Meanwhile, members of his team are conducting experiments to see what else they can wring out of the coconut. The outer shell is extremely tough, and it is "five times harder than the hardest hardwood," Bradley said. He's pretty excited about some possible applications there, but he said it's too early to talk about it.
Biofuel was an obvious early target, since coconut can be used as a direct substitute for diesel. But it takes 35 coconuts to make a gallon of coconut oil, so it's not economically feasible.
In addition to the fibers, the husk also contains dust, called pith, that could replace particle board in furniture and housing construction. Some particle board now in use contains chemicals that can be irritating to people with certain allergies.
The Baylor project isn't limited to the engineering department. Students in some classes are writing business plans tailored to six countries where coconuts are grown.

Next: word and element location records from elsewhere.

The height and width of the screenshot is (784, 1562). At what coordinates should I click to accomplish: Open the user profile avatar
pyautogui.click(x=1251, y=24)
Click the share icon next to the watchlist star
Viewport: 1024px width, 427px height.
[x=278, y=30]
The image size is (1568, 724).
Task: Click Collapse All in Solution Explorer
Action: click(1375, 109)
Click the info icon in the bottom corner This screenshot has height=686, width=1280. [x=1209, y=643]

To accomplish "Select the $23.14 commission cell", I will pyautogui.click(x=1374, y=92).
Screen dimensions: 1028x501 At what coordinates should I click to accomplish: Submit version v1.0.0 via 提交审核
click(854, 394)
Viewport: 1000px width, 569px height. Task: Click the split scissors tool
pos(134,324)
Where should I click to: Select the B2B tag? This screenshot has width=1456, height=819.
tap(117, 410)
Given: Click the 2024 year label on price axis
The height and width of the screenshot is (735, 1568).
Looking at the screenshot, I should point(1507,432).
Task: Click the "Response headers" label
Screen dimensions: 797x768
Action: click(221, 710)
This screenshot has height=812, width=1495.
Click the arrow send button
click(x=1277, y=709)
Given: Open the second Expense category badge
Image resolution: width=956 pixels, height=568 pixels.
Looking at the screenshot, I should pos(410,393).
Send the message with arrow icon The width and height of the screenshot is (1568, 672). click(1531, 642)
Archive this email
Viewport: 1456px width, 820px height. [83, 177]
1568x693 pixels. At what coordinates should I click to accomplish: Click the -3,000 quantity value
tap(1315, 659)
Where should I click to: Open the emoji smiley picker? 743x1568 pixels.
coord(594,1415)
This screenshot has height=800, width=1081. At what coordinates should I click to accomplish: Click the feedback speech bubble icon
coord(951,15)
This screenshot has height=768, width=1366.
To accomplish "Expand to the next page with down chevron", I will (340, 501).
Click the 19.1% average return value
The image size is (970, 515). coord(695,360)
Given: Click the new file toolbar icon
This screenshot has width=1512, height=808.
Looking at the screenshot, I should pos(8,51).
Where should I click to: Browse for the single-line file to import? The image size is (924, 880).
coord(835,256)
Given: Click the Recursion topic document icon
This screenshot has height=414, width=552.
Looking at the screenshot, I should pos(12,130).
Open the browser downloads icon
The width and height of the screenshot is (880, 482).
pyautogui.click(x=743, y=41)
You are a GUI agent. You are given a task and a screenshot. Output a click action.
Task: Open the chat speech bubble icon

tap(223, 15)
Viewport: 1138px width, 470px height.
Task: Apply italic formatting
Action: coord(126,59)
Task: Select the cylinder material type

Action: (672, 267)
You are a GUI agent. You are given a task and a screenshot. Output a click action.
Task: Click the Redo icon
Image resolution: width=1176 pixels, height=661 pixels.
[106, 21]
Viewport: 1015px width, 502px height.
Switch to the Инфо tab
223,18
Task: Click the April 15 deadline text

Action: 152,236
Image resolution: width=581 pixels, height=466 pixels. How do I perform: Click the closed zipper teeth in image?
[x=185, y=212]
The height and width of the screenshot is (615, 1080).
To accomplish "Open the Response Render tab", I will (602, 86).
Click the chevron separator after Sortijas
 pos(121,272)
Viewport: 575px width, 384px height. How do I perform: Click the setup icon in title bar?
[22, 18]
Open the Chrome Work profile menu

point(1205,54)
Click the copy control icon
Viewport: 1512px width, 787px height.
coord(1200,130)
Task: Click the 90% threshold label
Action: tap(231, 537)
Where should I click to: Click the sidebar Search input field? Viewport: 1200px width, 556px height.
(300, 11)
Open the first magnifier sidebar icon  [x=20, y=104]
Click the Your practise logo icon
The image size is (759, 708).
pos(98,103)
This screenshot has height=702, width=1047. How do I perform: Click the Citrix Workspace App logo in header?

"I don't have to motivate them at all," Bradley said. "They aren't doing it just for credit. They understand that if they are successful in what they are doing they could impact the lives of a large number of people."
"This is not a hypothetical project," said Bradley.
The team is also working with companies and educators in the Philippines, and success will depend largely on how vigorously they pursue the project. Bradley has no intention to move there.
"Our goal is not to start an international conglomerate and become coconut kings," he said. "Our goal is to help a lot of villages get the maximum income from their coconuts."
That will require making the most out of every part of the coconut, from the pith to the meat. Automotive designers may not look to the drab coconut for artistic inspiration, however. Floor mats would be fine.